The rest of our data sources were either what we could find or sporadic. From the earliest days of this project it was very obvious to me that we would have a data sourcing problem. While the federal government did supply some data, we were either going to have to gather, scrap or buy data. We ultimately bought data from a vendor, who was terrible (bad inconsistent data). I asked the vendor at one point if they could provide a delta file (a file of just changes) and they didn’t know what that was. If you know my email, and are in the data market—email me and I’ll tell you who not to buy data from. That vendor data did provide a basis for our webscraping efforts, which was pretty cool. Most of our reference data like geography, congressional districts, etc. was open sourced and downloaded in our environment. My project manager helped a lot here, identifying and vetting potential new data sources and getting us started with getting them integrating them into the app.
What I Learned
At this point in my career, I’ve been functioning as an architect since about 2013. A lot of people try to define what an architect does, and they try to do it in the context of what actual building architects do, or what some business book written by someone who’s never done the job, or written a line of code thinks an architect does.
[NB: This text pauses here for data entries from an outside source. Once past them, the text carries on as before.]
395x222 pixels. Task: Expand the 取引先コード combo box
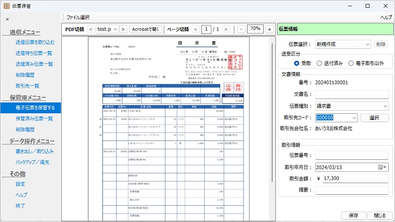click(x=354, y=117)
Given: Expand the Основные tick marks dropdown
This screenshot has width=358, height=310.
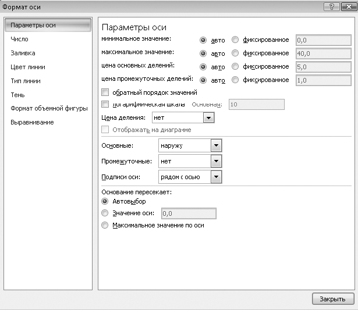Looking at the screenshot, I should tap(216, 145).
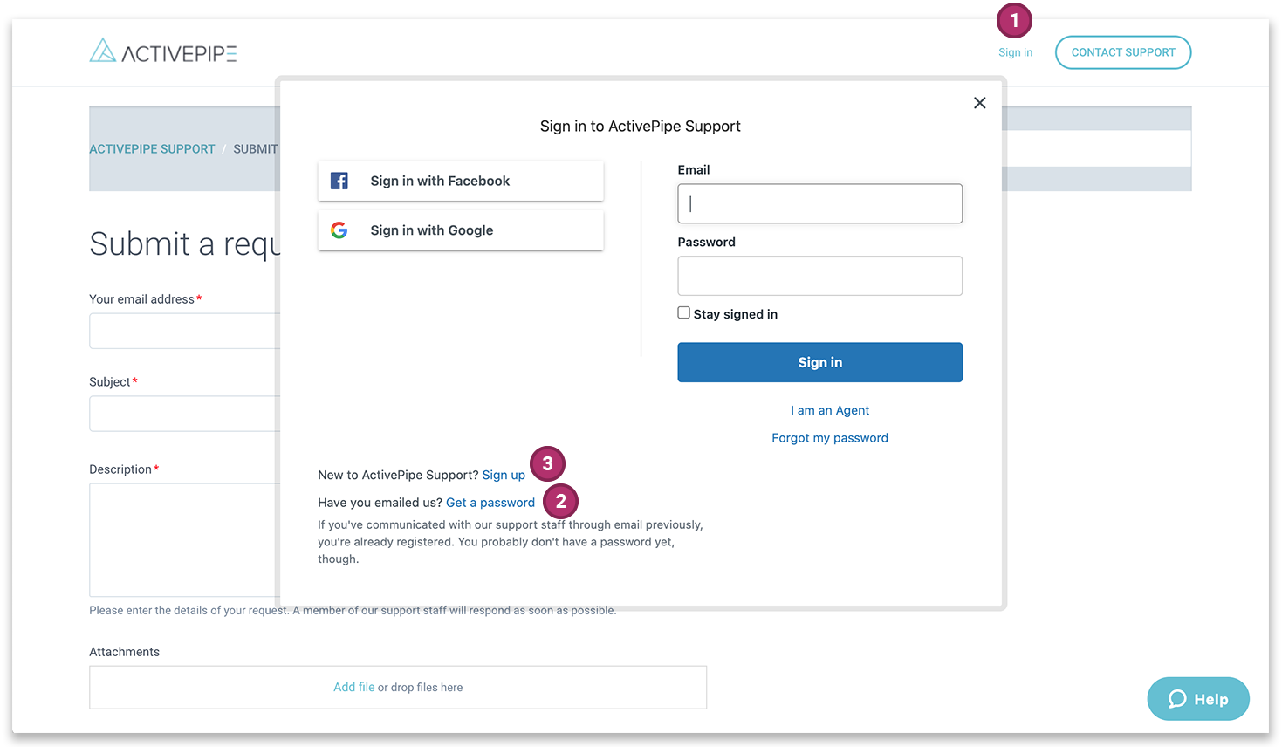Viewport: 1282px width, 747px height.
Task: Click Forgot my password
Action: click(x=829, y=437)
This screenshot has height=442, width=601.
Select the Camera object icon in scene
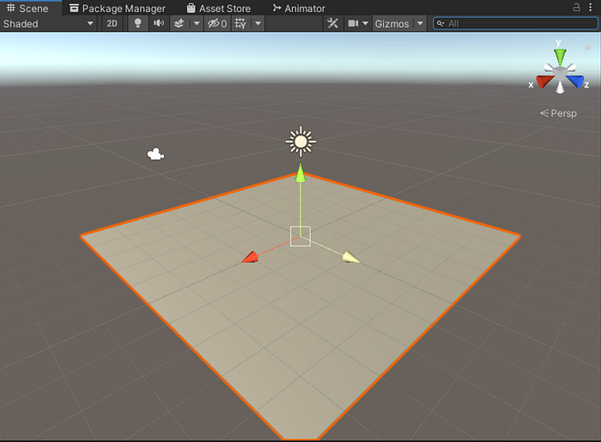click(x=155, y=154)
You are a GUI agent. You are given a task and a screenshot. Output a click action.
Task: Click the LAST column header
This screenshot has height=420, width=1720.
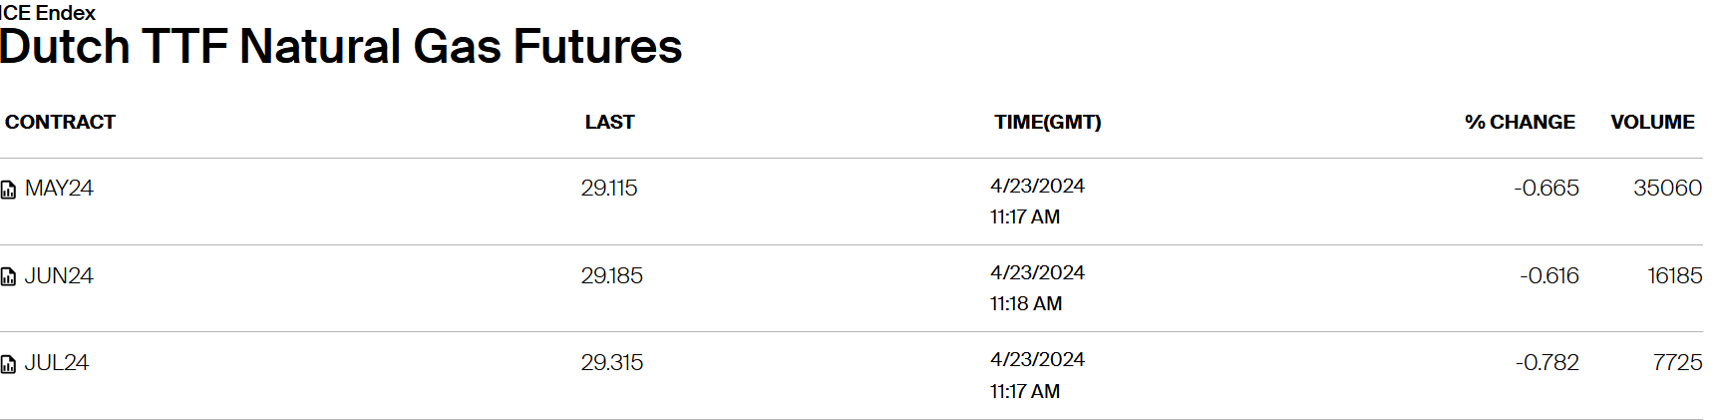pos(609,122)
A good architect has to be ahead of the project, to understand where the priorities of both the project and client wants. The architect needs to be flexible and forward thinking. I always make culinary comparisons, but the role is a lot like being an executive chef. It doesn’t matter if your create amazing recipes (or designs), if your line cooks (or developers) don’t have the skill set to execute them. You either have to increase the skills of those workers (best), hire new workers (hardest), or dial back the recipe/design to match the skill of your team. The architect also needs to think about the problems the team is going to have next—mostly from a technical perspective, but also organizationally, or tooling. If you can get in front of those problems, you can help your developers do their jobs better.
It was a cool experience to be working on an app dev project. I was happy to get to push my skill set and help others grow their own. I would have loved to have completed the project, but unfortunately circumstances got in the way.